Au long de la route, un mur, une porte, une pente en escalier entre les arbres, et l’Emir qui me tend la main. Il a fait guetter notre approche, de manière à nous accueillir au seuil de son domaine. Tout en causant, sous un couvert de feuillages, nous gagnons la maison, assez vaste et bien assise sur une terrasse, dont la vue embrasse agréablement la petite vallée.
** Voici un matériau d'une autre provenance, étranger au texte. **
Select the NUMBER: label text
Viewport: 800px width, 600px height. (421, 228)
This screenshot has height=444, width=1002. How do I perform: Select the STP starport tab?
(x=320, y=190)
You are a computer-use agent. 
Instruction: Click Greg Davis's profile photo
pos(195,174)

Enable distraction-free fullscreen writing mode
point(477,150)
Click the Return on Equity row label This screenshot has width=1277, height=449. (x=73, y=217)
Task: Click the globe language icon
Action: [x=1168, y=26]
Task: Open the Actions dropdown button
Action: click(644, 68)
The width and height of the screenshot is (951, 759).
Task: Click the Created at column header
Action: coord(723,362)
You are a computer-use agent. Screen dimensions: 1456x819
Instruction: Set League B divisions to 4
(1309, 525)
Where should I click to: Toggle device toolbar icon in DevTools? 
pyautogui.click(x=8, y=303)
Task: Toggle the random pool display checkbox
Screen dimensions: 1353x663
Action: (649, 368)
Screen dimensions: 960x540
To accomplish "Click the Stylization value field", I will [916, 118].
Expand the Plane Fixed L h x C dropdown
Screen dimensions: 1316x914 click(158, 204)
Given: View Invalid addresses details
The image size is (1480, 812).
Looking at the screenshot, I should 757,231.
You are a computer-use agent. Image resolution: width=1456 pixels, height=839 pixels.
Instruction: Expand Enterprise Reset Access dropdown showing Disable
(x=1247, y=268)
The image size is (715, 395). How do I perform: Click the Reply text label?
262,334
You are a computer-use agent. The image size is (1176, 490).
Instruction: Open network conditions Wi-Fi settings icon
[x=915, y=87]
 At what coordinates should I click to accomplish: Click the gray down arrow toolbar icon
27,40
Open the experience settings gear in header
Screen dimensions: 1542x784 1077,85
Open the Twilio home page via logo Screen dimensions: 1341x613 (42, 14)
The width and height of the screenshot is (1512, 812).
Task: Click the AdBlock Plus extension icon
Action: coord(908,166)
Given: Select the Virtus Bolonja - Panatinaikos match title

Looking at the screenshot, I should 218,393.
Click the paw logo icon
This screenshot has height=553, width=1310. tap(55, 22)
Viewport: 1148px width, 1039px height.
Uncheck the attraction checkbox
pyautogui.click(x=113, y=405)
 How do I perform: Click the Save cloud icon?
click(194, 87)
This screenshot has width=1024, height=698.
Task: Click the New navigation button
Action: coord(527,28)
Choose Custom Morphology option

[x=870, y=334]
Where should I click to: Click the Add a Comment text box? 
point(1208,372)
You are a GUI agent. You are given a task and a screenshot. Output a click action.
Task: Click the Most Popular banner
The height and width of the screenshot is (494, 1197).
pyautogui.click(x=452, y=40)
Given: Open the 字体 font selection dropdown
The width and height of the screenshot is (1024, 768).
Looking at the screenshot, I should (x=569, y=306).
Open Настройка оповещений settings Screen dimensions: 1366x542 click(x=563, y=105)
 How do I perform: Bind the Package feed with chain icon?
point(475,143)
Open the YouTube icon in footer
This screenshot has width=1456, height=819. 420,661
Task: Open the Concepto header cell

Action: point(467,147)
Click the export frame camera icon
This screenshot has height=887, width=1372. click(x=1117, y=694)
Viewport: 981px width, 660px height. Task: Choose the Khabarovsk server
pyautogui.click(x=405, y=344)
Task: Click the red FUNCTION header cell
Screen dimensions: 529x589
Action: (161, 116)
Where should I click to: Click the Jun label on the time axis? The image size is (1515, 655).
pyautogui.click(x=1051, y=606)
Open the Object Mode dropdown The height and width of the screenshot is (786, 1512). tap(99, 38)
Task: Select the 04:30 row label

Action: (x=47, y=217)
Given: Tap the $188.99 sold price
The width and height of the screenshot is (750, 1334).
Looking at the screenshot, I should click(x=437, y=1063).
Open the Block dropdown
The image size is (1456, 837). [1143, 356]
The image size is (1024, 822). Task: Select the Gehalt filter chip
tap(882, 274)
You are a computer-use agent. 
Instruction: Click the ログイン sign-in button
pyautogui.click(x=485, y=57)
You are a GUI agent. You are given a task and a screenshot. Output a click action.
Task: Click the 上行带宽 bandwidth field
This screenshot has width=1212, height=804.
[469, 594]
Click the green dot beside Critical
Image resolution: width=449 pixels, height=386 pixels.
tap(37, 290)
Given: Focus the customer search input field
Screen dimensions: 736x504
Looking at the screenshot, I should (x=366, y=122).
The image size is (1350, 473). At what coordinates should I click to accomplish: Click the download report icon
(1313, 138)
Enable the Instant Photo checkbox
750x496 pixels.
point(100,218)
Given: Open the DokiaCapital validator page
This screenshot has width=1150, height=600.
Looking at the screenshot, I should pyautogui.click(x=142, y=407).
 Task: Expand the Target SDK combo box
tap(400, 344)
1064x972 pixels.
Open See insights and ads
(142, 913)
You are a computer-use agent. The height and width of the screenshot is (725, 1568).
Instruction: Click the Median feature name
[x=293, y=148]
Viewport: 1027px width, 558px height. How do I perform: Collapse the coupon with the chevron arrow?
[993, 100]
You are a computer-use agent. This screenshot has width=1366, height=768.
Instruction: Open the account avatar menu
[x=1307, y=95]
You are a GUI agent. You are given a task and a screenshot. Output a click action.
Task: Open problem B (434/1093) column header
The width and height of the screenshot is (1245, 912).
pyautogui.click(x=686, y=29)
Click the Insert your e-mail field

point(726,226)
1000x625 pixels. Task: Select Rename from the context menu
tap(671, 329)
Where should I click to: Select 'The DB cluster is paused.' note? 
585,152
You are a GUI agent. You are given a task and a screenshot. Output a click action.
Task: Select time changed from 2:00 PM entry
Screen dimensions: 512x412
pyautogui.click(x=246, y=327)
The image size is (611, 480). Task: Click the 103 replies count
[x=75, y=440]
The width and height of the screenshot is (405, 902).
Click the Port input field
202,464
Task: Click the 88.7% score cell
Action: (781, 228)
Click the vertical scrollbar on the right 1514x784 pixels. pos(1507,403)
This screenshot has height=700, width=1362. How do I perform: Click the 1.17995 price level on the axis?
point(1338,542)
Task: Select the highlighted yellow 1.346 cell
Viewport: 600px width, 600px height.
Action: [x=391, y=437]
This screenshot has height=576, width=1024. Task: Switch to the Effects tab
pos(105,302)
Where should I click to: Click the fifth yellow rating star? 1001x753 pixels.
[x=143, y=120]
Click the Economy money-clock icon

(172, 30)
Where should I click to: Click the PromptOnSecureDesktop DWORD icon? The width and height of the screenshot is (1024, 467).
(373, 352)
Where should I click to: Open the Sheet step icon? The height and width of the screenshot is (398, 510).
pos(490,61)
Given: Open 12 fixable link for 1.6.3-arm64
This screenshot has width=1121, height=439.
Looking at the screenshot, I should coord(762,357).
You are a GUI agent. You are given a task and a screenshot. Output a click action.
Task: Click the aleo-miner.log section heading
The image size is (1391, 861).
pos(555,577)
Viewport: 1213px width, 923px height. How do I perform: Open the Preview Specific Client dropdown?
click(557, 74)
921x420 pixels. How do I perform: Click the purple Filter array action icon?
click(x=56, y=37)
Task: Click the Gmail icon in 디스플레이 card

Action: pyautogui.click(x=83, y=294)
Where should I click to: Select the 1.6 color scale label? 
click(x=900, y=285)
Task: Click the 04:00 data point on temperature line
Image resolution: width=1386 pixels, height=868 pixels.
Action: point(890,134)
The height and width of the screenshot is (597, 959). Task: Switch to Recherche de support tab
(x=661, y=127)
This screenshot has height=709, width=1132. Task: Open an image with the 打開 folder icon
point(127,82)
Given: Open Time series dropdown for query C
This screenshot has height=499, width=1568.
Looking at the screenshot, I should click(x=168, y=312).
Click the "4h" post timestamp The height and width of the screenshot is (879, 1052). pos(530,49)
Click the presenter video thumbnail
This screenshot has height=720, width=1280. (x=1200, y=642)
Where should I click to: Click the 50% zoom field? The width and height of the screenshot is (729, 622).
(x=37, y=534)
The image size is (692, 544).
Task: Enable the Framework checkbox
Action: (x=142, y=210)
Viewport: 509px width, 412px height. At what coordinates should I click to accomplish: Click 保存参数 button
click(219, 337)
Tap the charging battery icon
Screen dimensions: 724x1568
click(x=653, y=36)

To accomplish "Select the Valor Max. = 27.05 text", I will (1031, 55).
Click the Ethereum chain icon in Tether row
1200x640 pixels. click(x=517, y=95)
Un escalier de belle largeur conduit à un vaste salon, planchéié et ciré, nullement encombré, que décorent des portraits d’Abd-el-Kader. Nous nous asseyons dans une chambre à la suite, et fumons des cigarettes, tandis qu’un serviteur nous apporte, non pas du café, mais des tasses de thé. L’Emir m’exprime le regret que mon séjour trop court ne lui permette pas de me faire les honneurs de ses chasses. Il me parle de ses chiens et d’un poème que son frère a consacré aux chevaux. Puis passant aux affaires, il souhaite la construction d’un chemin de fer de Homs à Bagdad, et me dit que c’est le rêve de son frère Ali. Cependant nous visitons la charmante propriété. Sa gloire est une eau courante, et, sur cette eau, un assez large pont de planches, où l’on peut diner sous un berceau de vignes, d’arbres et de fleurs. Non loin s’élève un kiosque, d’où une petite fille cuivrée nous surveille. Tout cela très simple, en bois, ni peint, ni façonné, mais agréablement adapté à une vie de repos sous la chaleur.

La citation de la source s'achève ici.